Sometimes, they’ll show the blitz, but audible out of it within instants. West is all set to make the same play here, but the moment he notices Green getting over the ball screen more easily than expected, West scurries back to his man and gives Draymond all the time he needs to jack the rock from a befuddled Johnson.

They don’t always need to be so aggressive, though, and opposing personnel plays a big role. When Utah’s Joe Ingles was the ball-handler in pick-and-roll sets, for instance, the Warriors generally played a softer coverage: a brief show by the big man, but then a drop back.

The Dubs know Ingles isn’t much of a threat to pull up from midrange, and prefers to either pass or find the layup as long as they keep him from launching a three. JaVale McGee shows him just enough of a body to stop the triple, but then relaxes, allowing Iguodala to stay home on Hayward in the corner and grab the steal when Ingles anticipates more middle help from Iggy:

Hell, they’ll mix it up within the same play depending on how well the screen was set. Look at how Durant and West are all set to play a basic drop-back scheme here on a Johnson-Gobert pick-and-roll, but when Gobert’s second try at the screen is much more effective, West aborts the plan and simply switches onto him, generating yet another turnover.

The Warriors are one of just a handful of teams since those Pistons capable of playing this way based on personnel, but make no mistake about one thing: It takes so much more than just a bunch of long, versatile guys to do this. The collective IQ for this team defense is among the highest in recent memory, and maybe in the game’s history.

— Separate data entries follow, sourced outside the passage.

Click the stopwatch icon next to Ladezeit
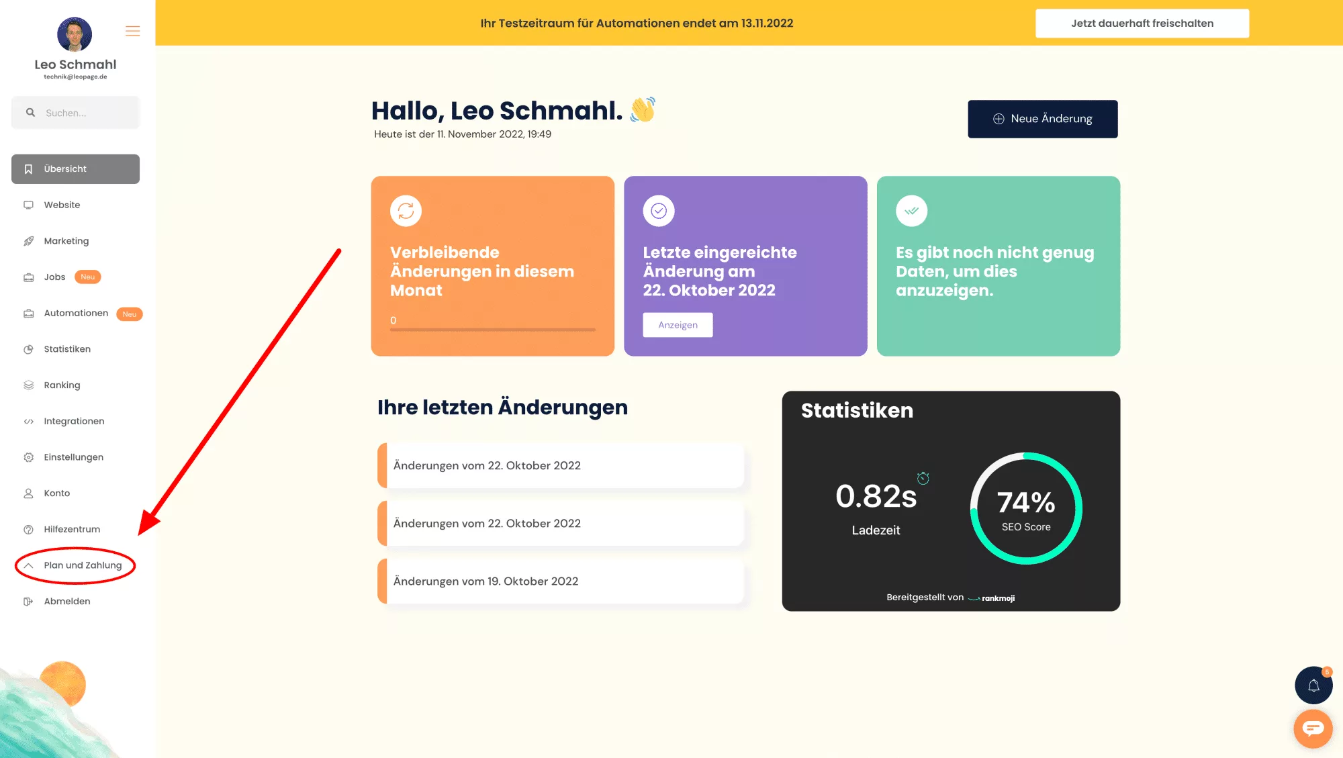The width and height of the screenshot is (1343, 758). click(923, 478)
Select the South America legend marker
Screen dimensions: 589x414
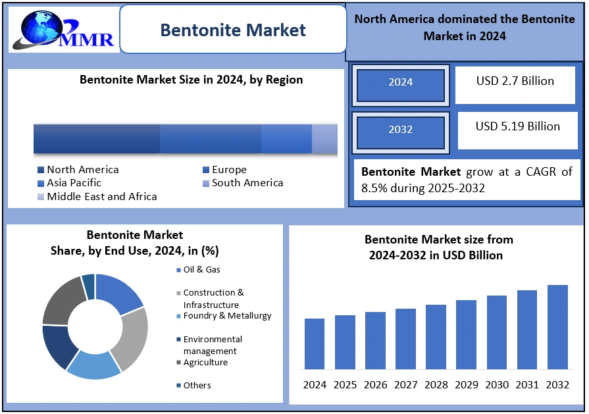(206, 183)
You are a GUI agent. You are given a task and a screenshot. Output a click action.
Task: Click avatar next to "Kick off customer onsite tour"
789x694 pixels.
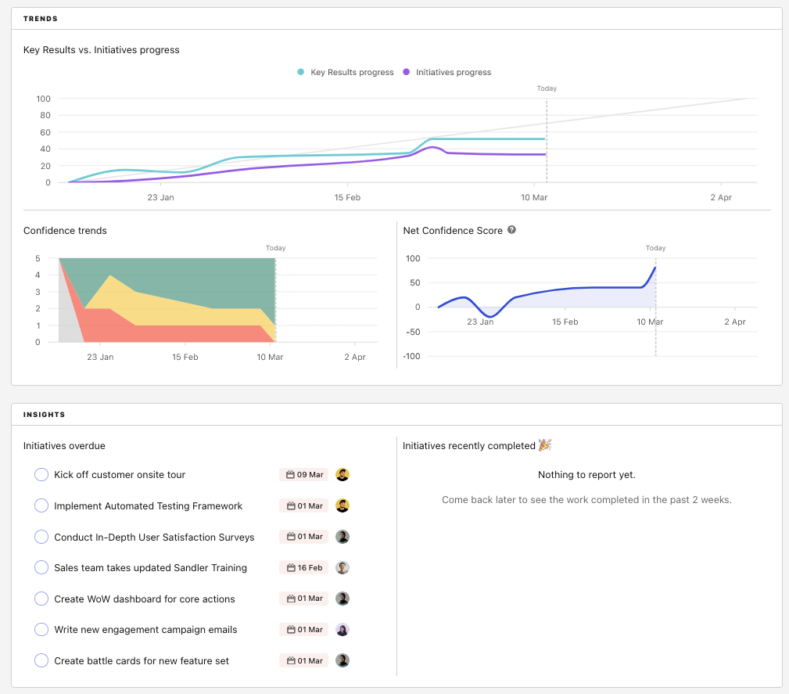coord(342,474)
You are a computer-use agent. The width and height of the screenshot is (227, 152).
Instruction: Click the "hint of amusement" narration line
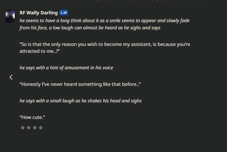[x=66, y=68]
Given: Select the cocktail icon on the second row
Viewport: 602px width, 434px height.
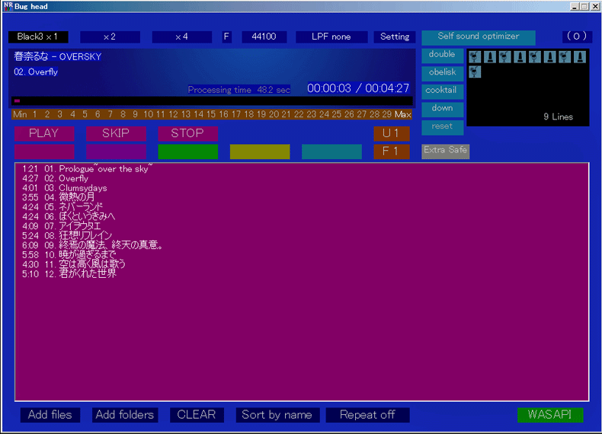Looking at the screenshot, I should 474,72.
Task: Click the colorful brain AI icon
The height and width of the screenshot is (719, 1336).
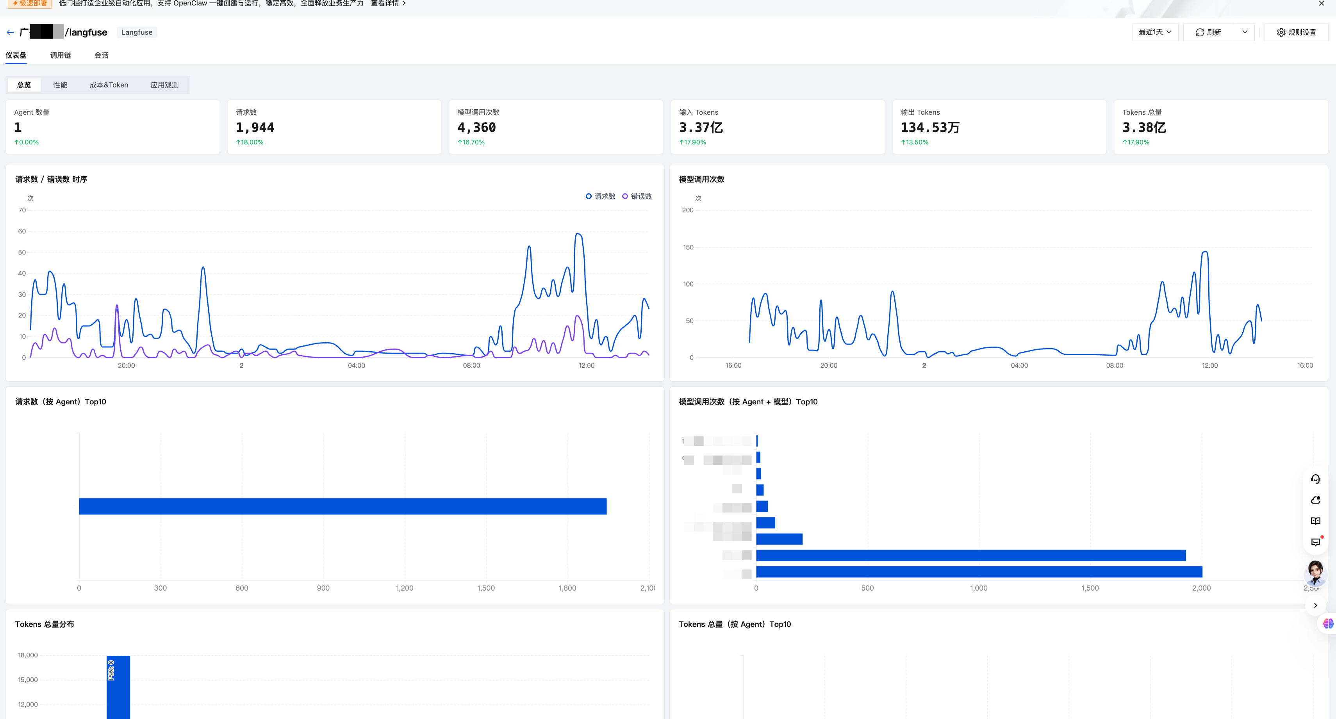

Making it even more remarkable is the lack of a traditional rim protector on the floor at virtually all times. McGee has the profile, but he’s a wild jumper who can be moved out of position with basic craft, and he commits way too many goaltends and no-chance leaps that put him out of position. Zaza Pachulia is one of the worst rim protectors in the league for his size.

That really only leaves Green (an elite and thoroughly underrated rim protector, but not in the traditional sense), West (a converted power forward) and Durant, who took a big defensive leap this season that largely went unnoticed amid several other bigger storylines. Durant blocked a higher percentage of opponent shots this year than ever before, and allowed a respectable opponent percentage at the rim, per SportVU figures.

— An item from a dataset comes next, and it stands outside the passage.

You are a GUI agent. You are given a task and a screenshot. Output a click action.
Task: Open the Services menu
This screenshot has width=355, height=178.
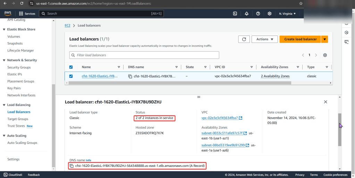27,14

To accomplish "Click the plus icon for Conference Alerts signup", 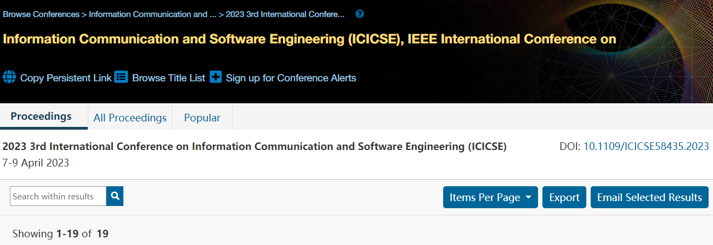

“Just me personally, I’ve never been a huge believer in trying to go get a shot-blocker,” Brown said. “If you have one, great. But I feel like if you have guys who are intelligent, guys who are willing to cover for one another, guys who understand the rule of verticality, then in my opinion, that’s just as good as going and getting a guy that can block shots. And I think all of our guys have a good feel for using the rule of verticality, and then covering for one another.”

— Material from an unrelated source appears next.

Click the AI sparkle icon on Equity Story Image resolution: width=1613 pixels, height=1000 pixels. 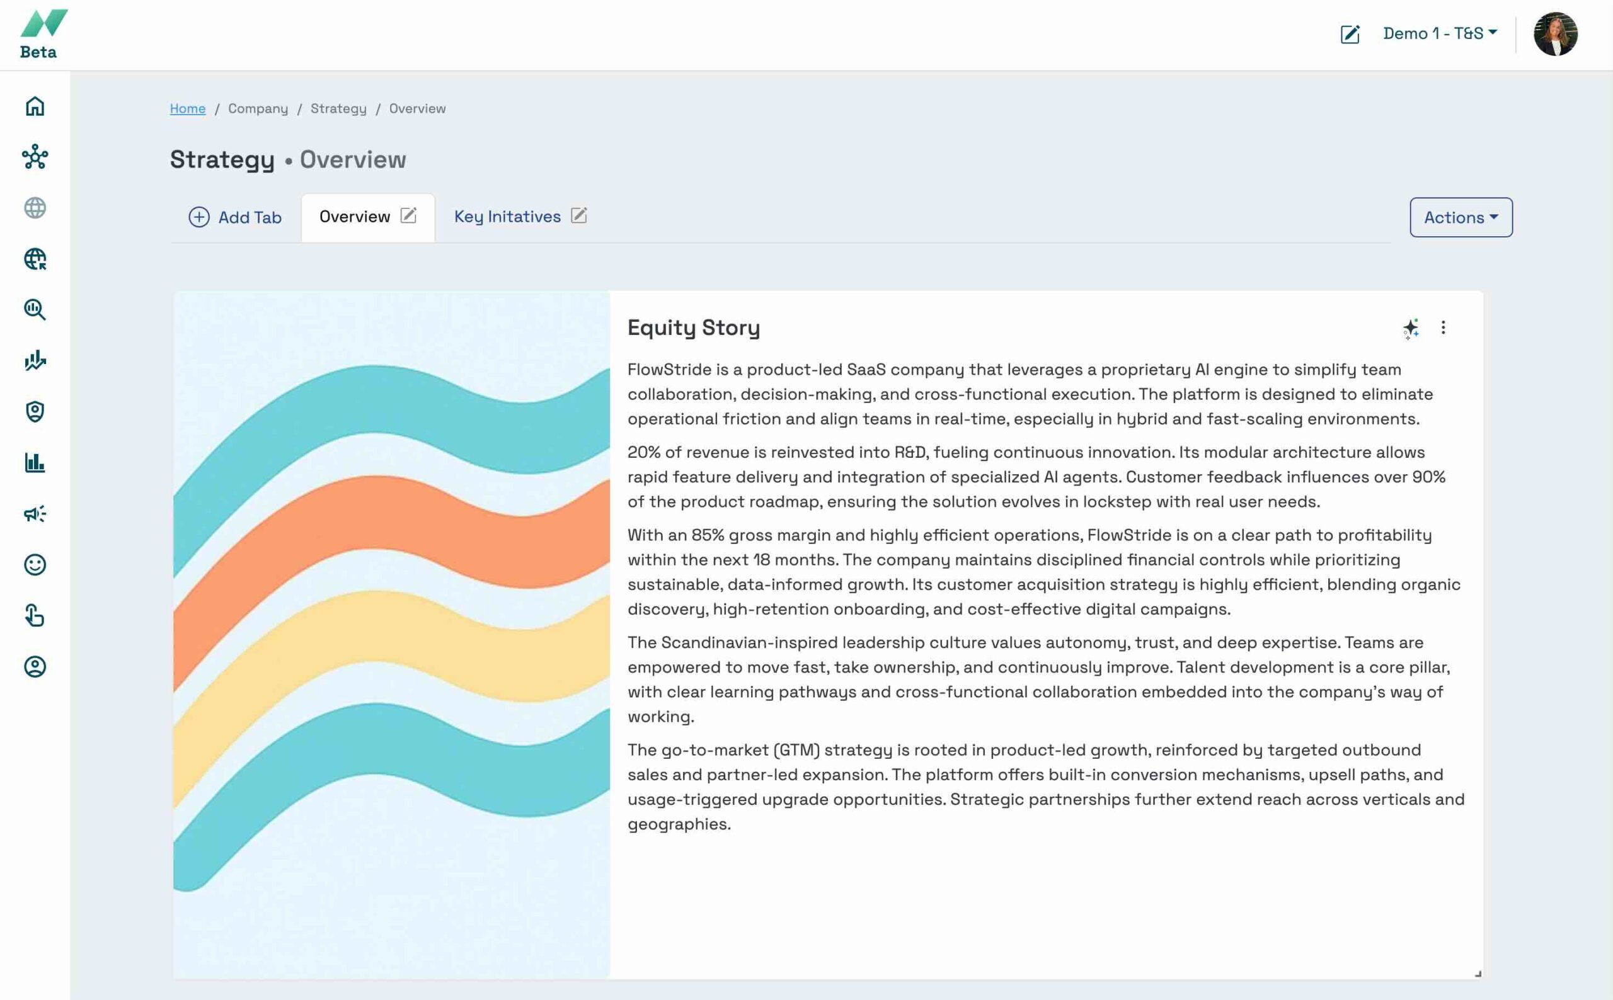pyautogui.click(x=1411, y=328)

Brown’s personal beliefs aside, this is the largest difference between this group and those Pistons defenses.

Those teams had Ben Wallace in a Draymond-ish role, providing a mixture of help-side and on-ball rim protection. But they also had Rasheed as the final line of defense in an era where the power of the three-pointer wasn’t yet fully realized, and the list of bigs who could ever reliably move Rasheed away from his post in the paint was basically Dirk Nowitzki and no one else.

That the Warriors are drawing these comparisons, and that they aren’t ludicrous, is an even greater feat within this context. There’s no Sheed to clean up mistakes; even if there was, there are so many more matchups that could cause problems for these types in today’s game. The biggest area where the two elite defenses diverge is probably the single most impressive part of this Warriors group.

As the playoffs wear on, there’s a real chance these comparisons become the only decent ones left. There just aren’t any contemporary analogies that make sense, or capture the full force of what this team does on both ends. Any team that manages an unlikely four victories in seven over this group will not only have beaten a historically great attack, but also one of the smartest and most unique defenses ever assembled.